*SOURCE DOCUMENT:*
So How Do You Test a Virtual Router?

Virtualization changes everything in telecom -- even the way technology is tested.

So when Brocade Communications Systems Inc. (Nasdaq: BRCD) wanted to get the performance of its Vyatta virtual router independently tested, that set up some new challenges.

The company turned to Roy Chua, a former director of product marketing at test systems specialist Spirent Communications plc , who is now a partner at SDN Central. Chua and his team quickly identified some particular considerations that would be needed for a virtual element.

Instead of a straightforward test of a router, which involves plugging in cables, running test traffic and assessing performance, Chua's crew had a number of variables to get straight before they even tried testing Brocade's Vyatta virtual router.

"It doesn't come with a hardware platform, so you have to figure out which server to use and what are the characteristics of that server: how many CPUs; how much memory; what kind of architecture on the bus; what is the I/O; and what NICs [network interface cards] do you put in there?" Chua says.

Once the hardware component is settled, there is still the hypervisor and operating system to be chosen and configured.

To Brocade's credit, Chua says, the company didn't just specify using the fastest server around and tuning everything else for total speed. The company wanted credible results, even though it already had a performance endorsement from one of its customer's labs: Telefónica SA (NYSE: TEF) announced its results in August. (See Telefónica Proves Brocade Router Performs for NFV.)

"Instead, we worked with Spirent, which had the beginnings of a cloud test platform and had partnered with cloud service providers," Chua says. "We decided to take a server that is popular in cloud circles -- in other words, let the market decide what is appropriate from a server perspective."


For more NFV-related coverage and insights, check out our dedicated NFV content channel here on Light Reading.


Ultimately the tests were conducted using a KVM hypervisor -- the default choice in an OpenStack configuration -- running with Linux in what Chua describes as a "PCI pass-through" that connected the NICs directly into a virtual machine.

The test results exceeded even Telefonica's lab results. The Vyatta 5600 vRouter was able to achieve 80Gbit/s bi-directional traffic, 70 million packets per second with 64-byte frames, and maintained its performance with up to 2 million flows.

"We were surprised at what we saw with the platform," Chua admitted. "We didn't expect to see that many packets per second with packets that small. I'm not saying it's feature-compatible with more expensive routers, but it is good enough, pretty decent for many of the use cases within a service provider data center."

*PROBLEM DESCRIPTION:* According to the article on testing a virtual router, what hypervisor was used when the tests were conducted?

*SOURCE EXCERPT:*

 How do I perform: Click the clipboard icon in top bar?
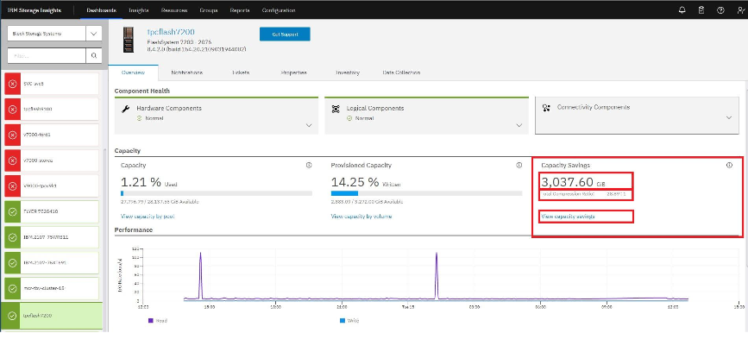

*EXERCISE RESULT:* A KVM hypervisor, the default choice in an OpenStack configuration.